- **TASK ITEM**
Could you output every record below exactly, leaving out the pictures?

- **RECORD EXCERPTS**

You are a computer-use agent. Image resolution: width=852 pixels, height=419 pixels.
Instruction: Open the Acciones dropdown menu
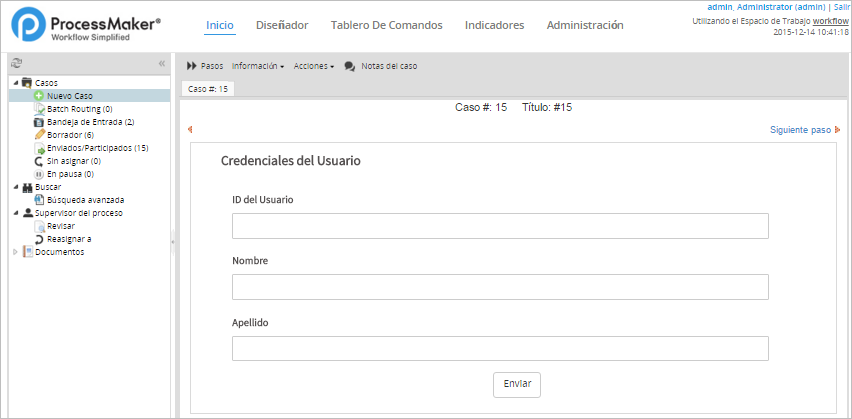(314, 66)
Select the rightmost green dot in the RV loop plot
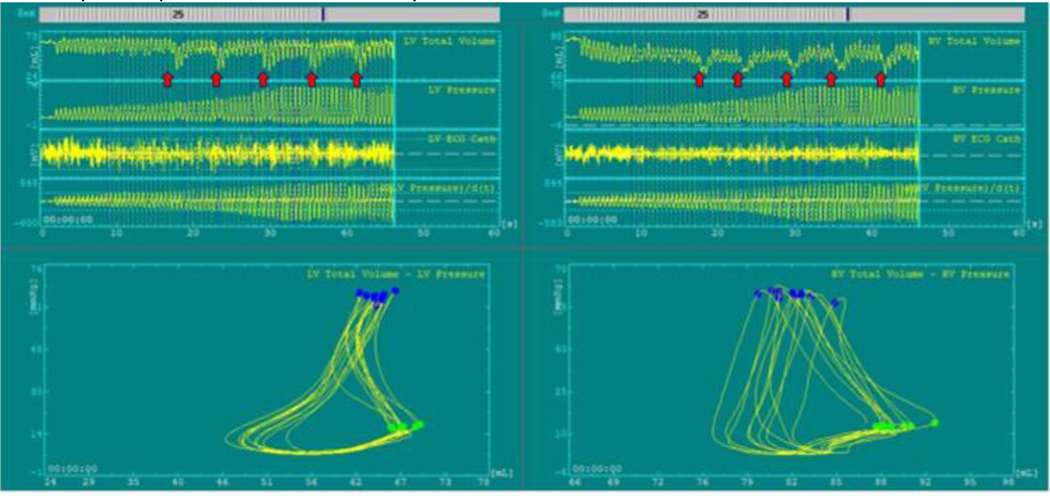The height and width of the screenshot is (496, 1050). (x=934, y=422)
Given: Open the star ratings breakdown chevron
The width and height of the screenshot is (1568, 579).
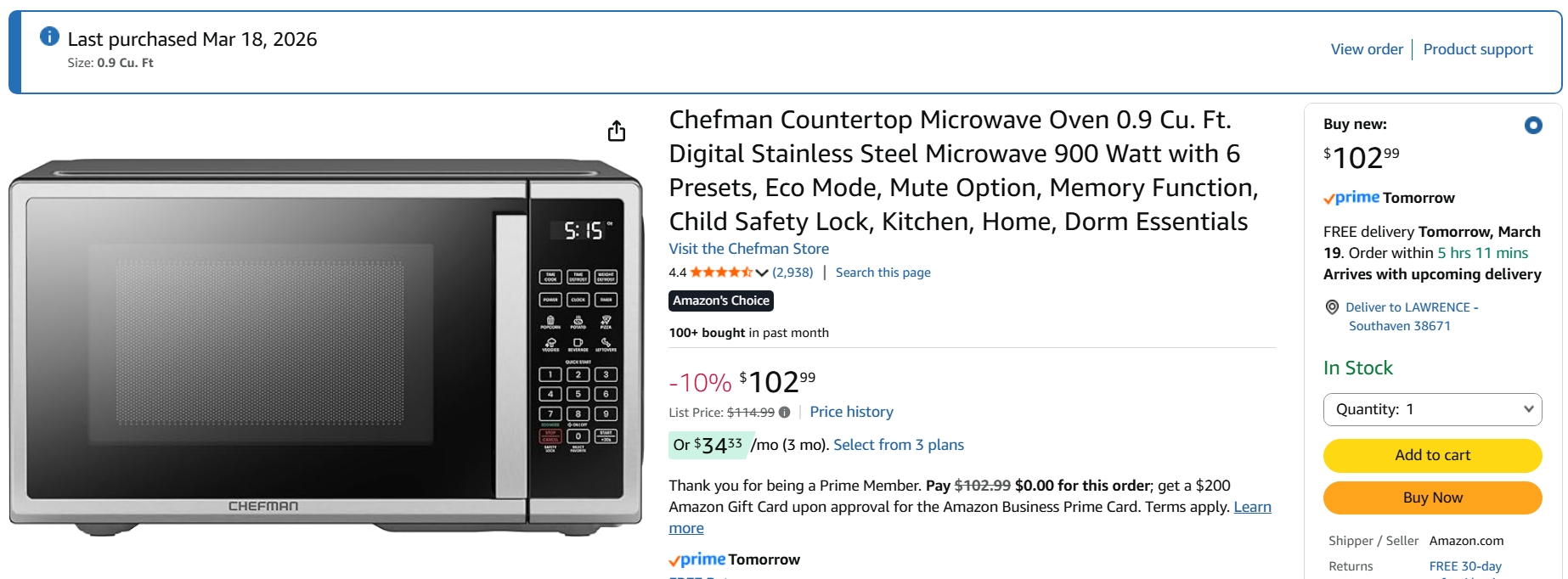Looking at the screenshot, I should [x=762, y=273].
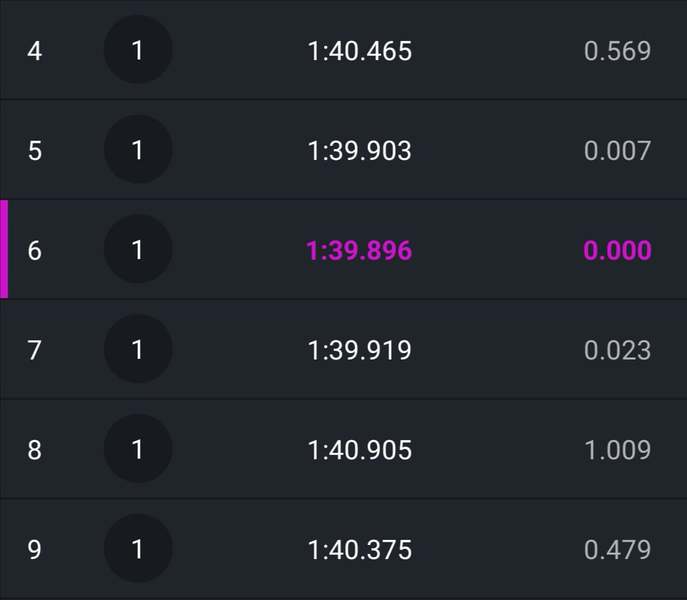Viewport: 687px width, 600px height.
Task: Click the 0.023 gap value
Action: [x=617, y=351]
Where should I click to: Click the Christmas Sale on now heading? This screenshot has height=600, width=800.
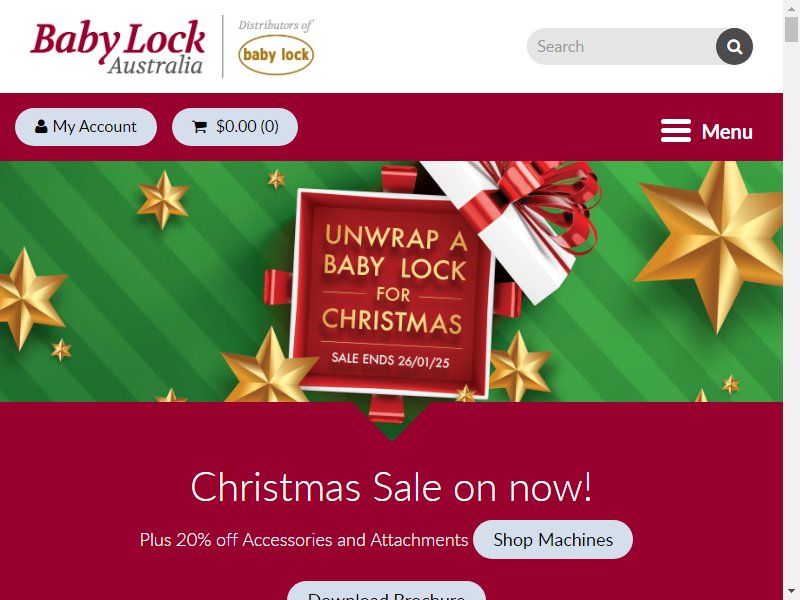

- **SOLUTION FOR THIS TASK**
You are a computer-use agent. Image resolution: width=852 pixels, height=419 pixels.
Instruction: Open the Acciones dropdown menu
(314, 66)
Select the rightmost green dot in the RV loop plot
The height and width of the screenshot is (496, 1050). (x=934, y=422)
Given: Open the star ratings breakdown chevron
The width and height of the screenshot is (1568, 579).
Looking at the screenshot, I should [x=762, y=273].
Viewport: 687px width, 600px height.
Task: Click the 0.023 gap value
Action: [x=617, y=351]
Where should I click to: Click the Christmas Sale on now heading? This screenshot has height=600, width=800.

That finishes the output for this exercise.